#### [The problem]
Only the stretch below from the line holding "Task: Open COMPANY NEWS menu item" through the line holding "Click the Госуслуги logo" should be restated, word for word and with both ends included; pictures stay out.

#### [Source data]
--- START ---

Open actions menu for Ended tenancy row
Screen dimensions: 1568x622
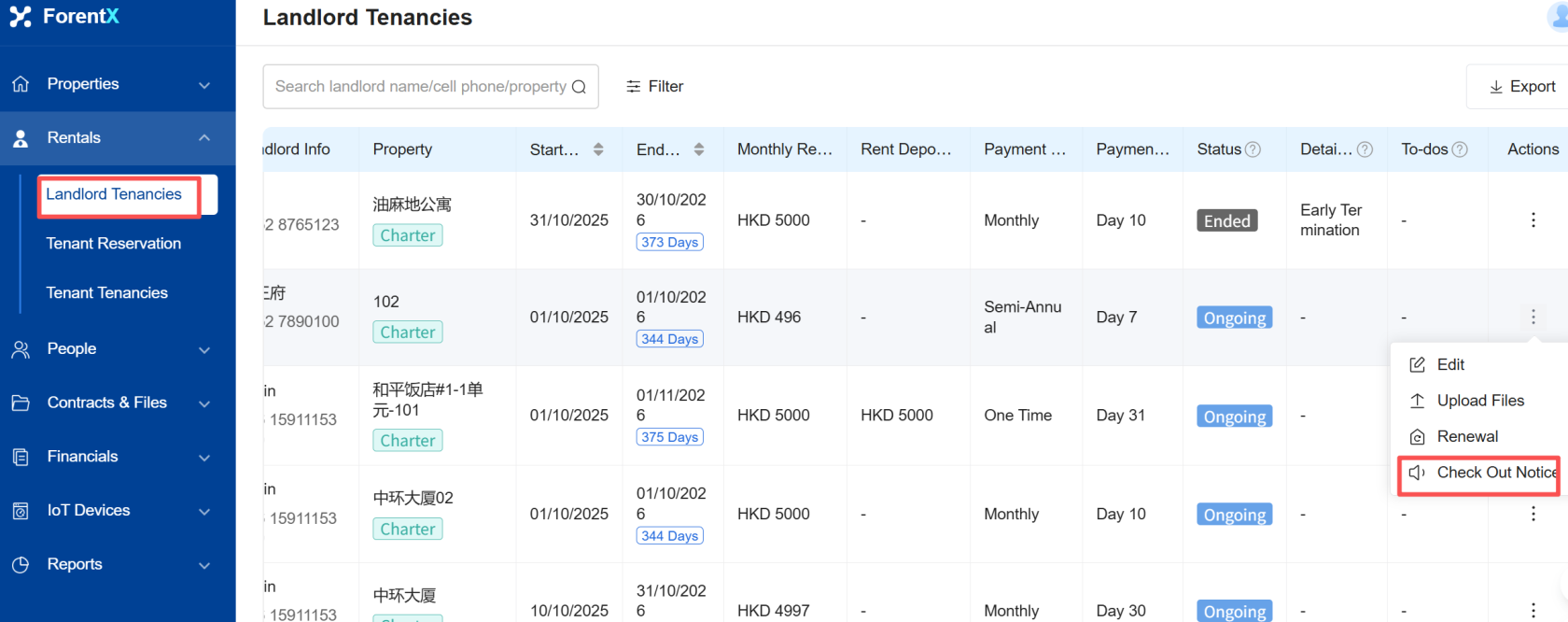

--- END ---
--- START ---

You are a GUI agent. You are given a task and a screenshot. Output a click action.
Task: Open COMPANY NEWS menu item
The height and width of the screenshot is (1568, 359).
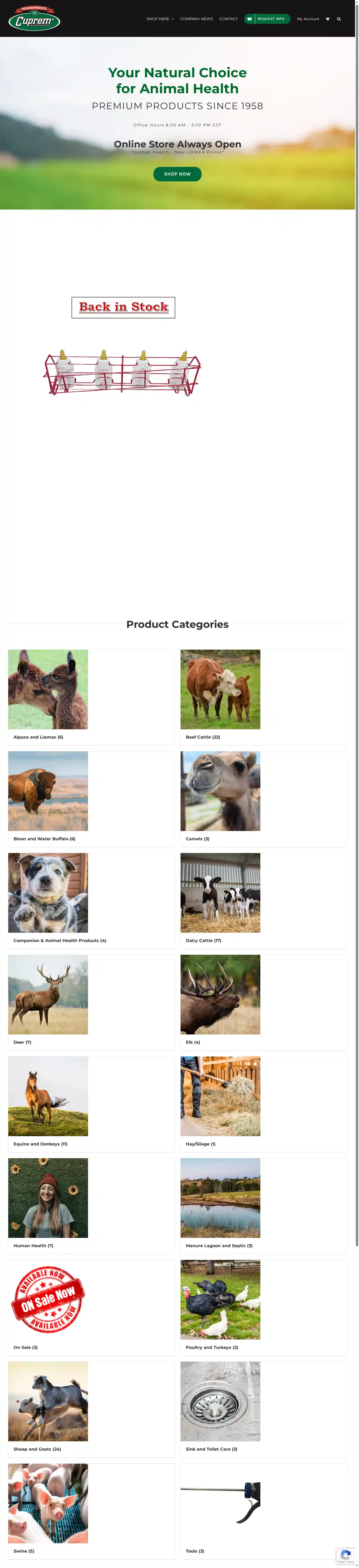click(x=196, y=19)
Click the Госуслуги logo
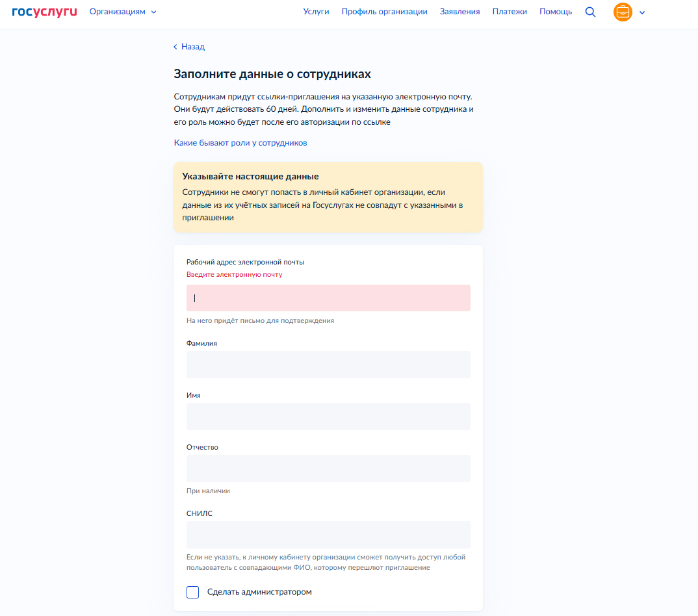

--- END ---

#### [Result for this exercise]
Task: Open COMPANY NEWS menu item
The height and width of the screenshot is (1568, 359).
click(x=196, y=19)
Click the Госуслуги logo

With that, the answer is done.